--- MATERIAL FOR THIS TASK ---
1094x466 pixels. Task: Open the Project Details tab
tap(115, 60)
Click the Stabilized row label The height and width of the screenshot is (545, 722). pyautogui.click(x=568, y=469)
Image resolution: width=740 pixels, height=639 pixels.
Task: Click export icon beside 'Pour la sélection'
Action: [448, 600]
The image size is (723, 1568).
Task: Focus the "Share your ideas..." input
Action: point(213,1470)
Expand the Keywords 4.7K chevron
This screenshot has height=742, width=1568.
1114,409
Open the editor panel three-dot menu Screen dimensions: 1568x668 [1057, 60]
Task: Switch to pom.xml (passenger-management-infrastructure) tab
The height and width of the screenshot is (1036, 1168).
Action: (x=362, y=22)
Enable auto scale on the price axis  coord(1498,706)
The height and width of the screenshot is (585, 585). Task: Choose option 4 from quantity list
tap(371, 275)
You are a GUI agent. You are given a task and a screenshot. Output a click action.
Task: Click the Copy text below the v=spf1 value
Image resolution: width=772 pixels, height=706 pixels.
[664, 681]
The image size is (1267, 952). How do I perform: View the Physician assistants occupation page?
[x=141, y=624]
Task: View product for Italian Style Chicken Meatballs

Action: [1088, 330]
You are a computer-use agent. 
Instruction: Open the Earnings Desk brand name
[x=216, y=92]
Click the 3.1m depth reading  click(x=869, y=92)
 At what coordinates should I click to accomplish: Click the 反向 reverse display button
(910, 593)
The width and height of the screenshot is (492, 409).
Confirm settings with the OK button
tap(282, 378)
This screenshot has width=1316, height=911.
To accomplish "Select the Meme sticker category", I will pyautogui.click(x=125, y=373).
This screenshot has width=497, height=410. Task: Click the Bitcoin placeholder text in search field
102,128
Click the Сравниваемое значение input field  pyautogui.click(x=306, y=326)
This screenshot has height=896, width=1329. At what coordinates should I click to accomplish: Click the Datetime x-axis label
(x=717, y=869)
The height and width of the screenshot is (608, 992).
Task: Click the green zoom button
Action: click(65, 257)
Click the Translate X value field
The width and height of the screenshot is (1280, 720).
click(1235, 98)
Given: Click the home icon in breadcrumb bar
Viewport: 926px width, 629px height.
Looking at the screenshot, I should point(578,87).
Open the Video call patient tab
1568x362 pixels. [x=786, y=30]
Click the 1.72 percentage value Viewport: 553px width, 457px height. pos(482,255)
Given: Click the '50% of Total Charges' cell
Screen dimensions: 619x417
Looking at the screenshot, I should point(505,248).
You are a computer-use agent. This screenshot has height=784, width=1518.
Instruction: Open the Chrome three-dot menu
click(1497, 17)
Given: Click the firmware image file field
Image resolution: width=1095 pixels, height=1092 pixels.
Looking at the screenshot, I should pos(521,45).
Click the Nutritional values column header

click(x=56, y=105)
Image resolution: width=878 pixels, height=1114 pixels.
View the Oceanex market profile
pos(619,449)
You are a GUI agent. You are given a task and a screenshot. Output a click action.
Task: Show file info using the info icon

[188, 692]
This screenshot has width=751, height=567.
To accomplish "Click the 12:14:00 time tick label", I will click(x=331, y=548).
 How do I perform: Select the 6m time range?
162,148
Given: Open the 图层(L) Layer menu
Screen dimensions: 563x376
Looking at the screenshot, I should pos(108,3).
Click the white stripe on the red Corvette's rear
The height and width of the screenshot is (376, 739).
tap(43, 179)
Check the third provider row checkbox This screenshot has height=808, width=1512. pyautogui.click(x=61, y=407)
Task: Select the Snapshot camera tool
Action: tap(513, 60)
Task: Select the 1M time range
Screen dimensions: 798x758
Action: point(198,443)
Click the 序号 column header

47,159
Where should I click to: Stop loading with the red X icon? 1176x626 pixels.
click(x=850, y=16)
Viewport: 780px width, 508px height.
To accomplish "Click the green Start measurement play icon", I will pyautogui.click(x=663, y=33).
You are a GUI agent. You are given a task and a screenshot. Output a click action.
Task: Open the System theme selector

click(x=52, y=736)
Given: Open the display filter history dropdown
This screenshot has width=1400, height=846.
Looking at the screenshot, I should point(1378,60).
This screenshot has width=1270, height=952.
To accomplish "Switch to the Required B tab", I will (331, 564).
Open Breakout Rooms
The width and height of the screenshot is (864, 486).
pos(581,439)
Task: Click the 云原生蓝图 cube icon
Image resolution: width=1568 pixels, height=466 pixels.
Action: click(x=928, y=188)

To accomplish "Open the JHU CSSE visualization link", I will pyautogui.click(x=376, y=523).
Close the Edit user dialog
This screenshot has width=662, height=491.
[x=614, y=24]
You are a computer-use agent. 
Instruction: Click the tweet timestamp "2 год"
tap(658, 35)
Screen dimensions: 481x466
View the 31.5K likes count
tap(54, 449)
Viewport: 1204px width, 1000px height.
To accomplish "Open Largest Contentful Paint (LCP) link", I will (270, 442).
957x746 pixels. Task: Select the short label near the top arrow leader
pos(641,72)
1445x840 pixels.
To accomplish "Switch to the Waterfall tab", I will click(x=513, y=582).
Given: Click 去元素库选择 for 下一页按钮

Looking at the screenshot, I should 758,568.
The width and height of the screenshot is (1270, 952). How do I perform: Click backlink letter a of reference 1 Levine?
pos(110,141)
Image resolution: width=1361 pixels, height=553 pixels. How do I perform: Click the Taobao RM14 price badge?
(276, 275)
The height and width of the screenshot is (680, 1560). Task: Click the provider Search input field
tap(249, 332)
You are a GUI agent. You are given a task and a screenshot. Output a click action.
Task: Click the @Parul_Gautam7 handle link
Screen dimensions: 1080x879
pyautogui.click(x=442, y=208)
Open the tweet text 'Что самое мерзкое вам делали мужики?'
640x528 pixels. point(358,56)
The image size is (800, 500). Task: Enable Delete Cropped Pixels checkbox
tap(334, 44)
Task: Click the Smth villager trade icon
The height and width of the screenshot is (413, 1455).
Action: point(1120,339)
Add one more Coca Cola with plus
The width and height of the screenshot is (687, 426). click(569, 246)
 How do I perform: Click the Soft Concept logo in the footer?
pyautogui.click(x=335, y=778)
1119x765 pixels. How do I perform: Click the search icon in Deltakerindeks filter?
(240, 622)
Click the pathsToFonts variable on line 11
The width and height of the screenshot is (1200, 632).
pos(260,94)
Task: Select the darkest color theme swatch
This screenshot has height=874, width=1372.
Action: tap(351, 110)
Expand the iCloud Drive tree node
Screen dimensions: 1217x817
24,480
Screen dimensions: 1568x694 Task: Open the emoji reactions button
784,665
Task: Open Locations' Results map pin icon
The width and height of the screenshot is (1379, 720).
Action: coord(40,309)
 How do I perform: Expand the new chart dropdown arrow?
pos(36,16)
---
Copy out all the items above word for word.

1094x466 pixels. Task: Open the Project Details tab
tap(115, 60)
Click the Stabilized row label The height and width of the screenshot is (545, 722). pyautogui.click(x=568, y=469)
Image resolution: width=740 pixels, height=639 pixels.
Task: Click export icon beside 'Pour la sélection'
Action: [448, 600]
The image size is (723, 1568).
Task: Focus the "Share your ideas..." input
Action: point(213,1470)
Expand the Keywords 4.7K chevron
This screenshot has height=742, width=1568.
1114,409
Open the editor panel three-dot menu Screen dimensions: 1568x668 [1057, 60]
Task: Switch to pom.xml (passenger-management-infrastructure) tab
The height and width of the screenshot is (1036, 1168).
Action: (x=362, y=22)
Enable auto scale on the price axis  coord(1498,706)
The height and width of the screenshot is (585, 585). Task: Choose option 4 from quantity list
tap(371, 275)
You are a GUI agent. You are given a task and a screenshot. Output a click action.
Task: Click the Copy text below the v=spf1 value
Image resolution: width=772 pixels, height=706 pixels.
[664, 681]
The image size is (1267, 952). How do I perform: View the Physician assistants occupation page?
[x=141, y=624]
Task: View product for Italian Style Chicken Meatballs

Action: [1088, 330]
You are a computer-use agent. 
Instruction: Open the Earnings Desk brand name
[x=216, y=92]
Click the 3.1m depth reading  click(x=869, y=92)
 At what coordinates should I click to accomplish: Click the 反向 reverse display button
(910, 593)
The width and height of the screenshot is (492, 409).
Confirm settings with the OK button
tap(282, 378)
This screenshot has width=1316, height=911.
To accomplish "Select the Meme sticker category", I will pyautogui.click(x=125, y=373).
This screenshot has width=497, height=410. Task: Click the Bitcoin placeholder text in search field
102,128
Click the Сравниваемое значение input field  pyautogui.click(x=306, y=326)
This screenshot has height=896, width=1329. At what coordinates should I click to accomplish: Click the Datetime x-axis label
(x=717, y=869)
The height and width of the screenshot is (608, 992).
Task: Click the green zoom button
Action: click(65, 257)
Click the Translate X value field
The width and height of the screenshot is (1280, 720).
click(1235, 98)
Given: Click the home icon in breadcrumb bar
Viewport: 926px width, 629px height.
Looking at the screenshot, I should point(578,87).
Open the Video call patient tab
1568x362 pixels. [x=786, y=30]
Click the 1.72 percentage value Viewport: 553px width, 457px height. pos(482,255)
Given: Click the '50% of Total Charges' cell
Screen dimensions: 619x417
Looking at the screenshot, I should point(505,248).
You are a computer-use agent. This screenshot has height=784, width=1518.
Instruction: Open the Chrome three-dot menu
click(1497, 17)
Given: Click the firmware image file field
Image resolution: width=1095 pixels, height=1092 pixels.
Looking at the screenshot, I should pos(521,45).
Click the Nutritional values column header

click(x=56, y=105)
Image resolution: width=878 pixels, height=1114 pixels.
View the Oceanex market profile
pos(619,449)
You are a GUI agent. You are given a task and a screenshot. Output a click action.
Task: Show file info using the info icon

[188, 692]
This screenshot has width=751, height=567.
To accomplish "Click the 12:14:00 time tick label", I will click(x=331, y=548).
 How do I perform: Select the 6m time range?
162,148
Given: Open the 图层(L) Layer menu
Screen dimensions: 563x376
Looking at the screenshot, I should pos(108,3).
Click the white stripe on the red Corvette's rear
The height and width of the screenshot is (376, 739).
tap(43, 179)
Check the third provider row checkbox This screenshot has height=808, width=1512. pyautogui.click(x=61, y=407)
Task: Select the Snapshot camera tool
Action: tap(513, 60)
Task: Select the 1M time range
Screen dimensions: 798x758
Action: point(198,443)
Click the 序号 column header

47,159
Where should I click to: Stop loading with the red X icon? 1176x626 pixels.
click(x=850, y=16)
Viewport: 780px width, 508px height.
To accomplish "Click the green Start measurement play icon", I will pyautogui.click(x=663, y=33).
You are a GUI agent. You are given a task and a screenshot. Output a click action.
Task: Open the System theme selector

click(x=52, y=736)
Given: Open the display filter history dropdown
This screenshot has width=1400, height=846.
Looking at the screenshot, I should point(1378,60).
This screenshot has width=1270, height=952.
To accomplish "Switch to the Required B tab", I will (331, 564).
Open Breakout Rooms
The width and height of the screenshot is (864, 486).
pos(581,439)
Task: Click the 云原生蓝图 cube icon
Image resolution: width=1568 pixels, height=466 pixels.
Action: click(x=928, y=188)

To accomplish "Open the JHU CSSE visualization link", I will pyautogui.click(x=376, y=523).
Close the Edit user dialog
This screenshot has width=662, height=491.
[x=614, y=24]
You are a computer-use agent. 
Instruction: Click the tweet timestamp "2 год"
tap(658, 35)
Screen dimensions: 481x466
View the 31.5K likes count
tap(54, 449)
Viewport: 1204px width, 1000px height.
To accomplish "Open Largest Contentful Paint (LCP) link", I will (270, 442).
957x746 pixels. Task: Select the short label near the top arrow leader
pos(641,72)
1445x840 pixels.
To accomplish "Switch to the Waterfall tab", I will click(x=513, y=582).
Given: Click 去元素库选择 for 下一页按钮

Looking at the screenshot, I should 758,568.
The width and height of the screenshot is (1270, 952). How do I perform: Click backlink letter a of reference 1 Levine?
pos(110,141)
Image resolution: width=1361 pixels, height=553 pixels. How do I perform: Click the Taobao RM14 price badge?
(276, 275)
The height and width of the screenshot is (680, 1560). Task: Click the provider Search input field
tap(249, 332)
You are a GUI agent. You are given a task and a screenshot. Output a click action.
Task: Click the @Parul_Gautam7 handle link
Screen dimensions: 1080x879
pyautogui.click(x=442, y=208)
Open the tweet text 'Что самое мерзкое вам делали мужики?'
640x528 pixels. point(358,56)
The image size is (800, 500). Task: Enable Delete Cropped Pixels checkbox
tap(334, 44)
Task: Click the Smth villager trade icon
The height and width of the screenshot is (413, 1455).
Action: point(1120,339)
Add one more Coca Cola with plus
The width and height of the screenshot is (687, 426). click(569, 246)
 How do I perform: Click the Soft Concept logo in the footer?
pyautogui.click(x=335, y=778)
1119x765 pixels. How do I perform: Click the search icon in Deltakerindeks filter?
(240, 622)
Click the pathsToFonts variable on line 11
The width and height of the screenshot is (1200, 632).
pos(260,94)
Task: Select the darkest color theme swatch
This screenshot has height=874, width=1372.
Action: tap(351, 110)
Expand the iCloud Drive tree node
Screen dimensions: 1217x817
24,480
Screen dimensions: 1568x694 Task: Open the emoji reactions button
784,665
Task: Open Locations' Results map pin icon
The width and height of the screenshot is (1379, 720).
Action: coord(40,309)
 How do I perform: Expand the new chart dropdown arrow?
pos(36,16)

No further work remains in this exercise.